I'm not seeing your pics Randy.


----------



## Randy_ (Jan 24, 2007)

Hey Bruce:

Not sure what the problem is, they are showing up for me.  All I know to tell you is restart your computer and see if that helps??  There have been 25+ views of the thread already and no other comments about the pictures so I assume the problem is at your end??  

While you were composing your post, I was searching the old files for a picture of your mandrels.  Found your link and posted it so now we have it twice.  Fixed the erroneous price info, too.

I wonder if any others are not seeing the pictures??


----------



## Jerryconn (Jan 24, 2007)

Randy,
I can't see you pics either


----------



## frog21 (Jan 24, 2007)

Randy, I also can't see the pics.


----------



## JimGo (Jan 24, 2007)

I see the pics just fine.


----------



## Dario (Jan 24, 2007)

I see them too.


----------



## TellicoTurning (Jan 24, 2007)

Can't


----------



## skiprat (Jan 24, 2007)

the other night I was in a hotel using a crappy ( and expensive ) connection. I couldn't see loads of pics. Even on the home page.
I am in a different hotel tonight and see them fine though.

This is a very good idea, I think that I may mod one slightly though.
In our DIY stores it is as cheap to buy a complete roller with the metal frame and handle than just the rollers. I think I will just buy one and cut the metal at the first bend. Then I can centre pop the cut end for the bearing centre and stick the other end in my scroll chuck.
Thanks for clever idea


----------



## Firefyter-emt (Jan 24, 2007)

No photos on my end either..

The odd thing is that when you check the properties it said "not avaiable" under all the info lines


----------



## Randy_ (Jan 24, 2007)

For those of you who are not seeing the picturers, are you using a browser other than IE??

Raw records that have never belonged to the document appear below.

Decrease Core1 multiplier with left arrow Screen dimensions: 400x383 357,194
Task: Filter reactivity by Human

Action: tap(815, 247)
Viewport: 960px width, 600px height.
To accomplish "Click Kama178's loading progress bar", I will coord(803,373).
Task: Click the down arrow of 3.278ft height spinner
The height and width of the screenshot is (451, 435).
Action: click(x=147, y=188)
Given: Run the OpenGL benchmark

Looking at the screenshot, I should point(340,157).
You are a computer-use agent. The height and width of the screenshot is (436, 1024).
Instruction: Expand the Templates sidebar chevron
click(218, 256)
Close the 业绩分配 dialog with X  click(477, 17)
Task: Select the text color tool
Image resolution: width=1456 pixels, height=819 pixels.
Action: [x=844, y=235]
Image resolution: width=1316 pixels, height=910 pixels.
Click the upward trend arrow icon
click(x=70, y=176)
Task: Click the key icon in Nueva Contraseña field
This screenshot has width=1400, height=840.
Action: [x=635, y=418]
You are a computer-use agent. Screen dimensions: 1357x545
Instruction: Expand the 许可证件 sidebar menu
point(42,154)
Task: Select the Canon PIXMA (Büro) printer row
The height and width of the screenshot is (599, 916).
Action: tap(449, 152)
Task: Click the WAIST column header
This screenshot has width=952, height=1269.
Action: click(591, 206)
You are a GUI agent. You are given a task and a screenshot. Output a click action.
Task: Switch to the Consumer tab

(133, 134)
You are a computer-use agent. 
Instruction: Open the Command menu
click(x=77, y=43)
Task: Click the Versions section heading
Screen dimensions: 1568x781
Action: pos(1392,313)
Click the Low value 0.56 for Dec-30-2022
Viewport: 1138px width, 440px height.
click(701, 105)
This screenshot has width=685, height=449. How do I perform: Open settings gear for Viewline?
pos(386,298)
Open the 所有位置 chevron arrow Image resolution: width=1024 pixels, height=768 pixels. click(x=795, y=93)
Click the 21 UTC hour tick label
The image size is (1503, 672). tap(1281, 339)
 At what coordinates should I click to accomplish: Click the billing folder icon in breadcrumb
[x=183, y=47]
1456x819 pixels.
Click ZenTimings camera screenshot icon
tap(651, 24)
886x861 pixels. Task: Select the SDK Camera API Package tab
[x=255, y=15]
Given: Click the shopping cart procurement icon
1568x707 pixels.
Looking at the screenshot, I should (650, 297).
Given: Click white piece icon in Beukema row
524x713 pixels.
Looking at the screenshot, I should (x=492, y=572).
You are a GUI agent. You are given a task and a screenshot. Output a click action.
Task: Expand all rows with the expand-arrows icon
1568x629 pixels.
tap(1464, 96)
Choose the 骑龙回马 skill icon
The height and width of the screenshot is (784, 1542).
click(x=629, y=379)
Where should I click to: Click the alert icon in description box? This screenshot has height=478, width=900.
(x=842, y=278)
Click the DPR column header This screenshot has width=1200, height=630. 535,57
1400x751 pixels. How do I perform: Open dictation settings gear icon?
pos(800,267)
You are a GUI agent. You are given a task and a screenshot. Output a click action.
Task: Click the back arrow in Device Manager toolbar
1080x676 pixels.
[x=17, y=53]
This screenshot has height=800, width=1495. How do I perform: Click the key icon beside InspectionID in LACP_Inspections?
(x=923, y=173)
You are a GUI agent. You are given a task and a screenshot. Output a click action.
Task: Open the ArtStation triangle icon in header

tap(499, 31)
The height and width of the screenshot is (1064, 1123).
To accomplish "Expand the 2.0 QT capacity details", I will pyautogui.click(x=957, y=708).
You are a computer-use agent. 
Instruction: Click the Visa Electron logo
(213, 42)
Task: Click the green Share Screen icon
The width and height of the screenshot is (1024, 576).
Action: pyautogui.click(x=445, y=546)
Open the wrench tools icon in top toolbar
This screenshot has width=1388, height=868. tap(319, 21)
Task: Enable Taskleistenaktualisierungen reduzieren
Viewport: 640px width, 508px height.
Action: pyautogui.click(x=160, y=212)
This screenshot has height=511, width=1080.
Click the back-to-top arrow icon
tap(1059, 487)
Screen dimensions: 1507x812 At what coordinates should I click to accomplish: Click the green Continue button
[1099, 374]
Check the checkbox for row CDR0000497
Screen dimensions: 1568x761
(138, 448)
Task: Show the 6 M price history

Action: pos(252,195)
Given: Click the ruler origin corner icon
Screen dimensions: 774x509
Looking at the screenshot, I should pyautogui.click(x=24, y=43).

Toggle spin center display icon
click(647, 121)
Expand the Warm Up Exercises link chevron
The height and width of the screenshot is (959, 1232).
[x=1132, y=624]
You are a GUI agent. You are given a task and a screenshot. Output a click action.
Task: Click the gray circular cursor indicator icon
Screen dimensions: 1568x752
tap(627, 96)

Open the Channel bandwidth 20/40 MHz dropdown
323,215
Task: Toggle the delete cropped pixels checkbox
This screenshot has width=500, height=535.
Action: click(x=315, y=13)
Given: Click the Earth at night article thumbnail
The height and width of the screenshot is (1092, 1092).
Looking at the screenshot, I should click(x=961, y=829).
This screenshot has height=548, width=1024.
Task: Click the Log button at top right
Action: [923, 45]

Try going to my photo album:   Randy_ and look in the Misc. section.  Be sure to get the underscore character as there are two Randys!!


----------



## Randy_ (Jan 24, 2007)

> _Originally posted by skiprat_
> <br />.....In our DIY stores it is as cheap to buy a complete roller with the metal frame and handle than just the rollers.....




Steven:  Only problem I see with that idea is the originator of this idea(Fred NC) recommended using a long nap(1" or more) natural wool roller.  I doubt you will find that kind of roller in a "kit" like you are proposing to buy.  I have no idea whether synthetic rollers with shorter nap will work as well as the wool ones[?][?]


----------



## tas2181 (Jan 24, 2007)

I can't see the pictures using IE7 but can view them fine in Firefox. Only thing I can figure out is maybe the % sign in the file name.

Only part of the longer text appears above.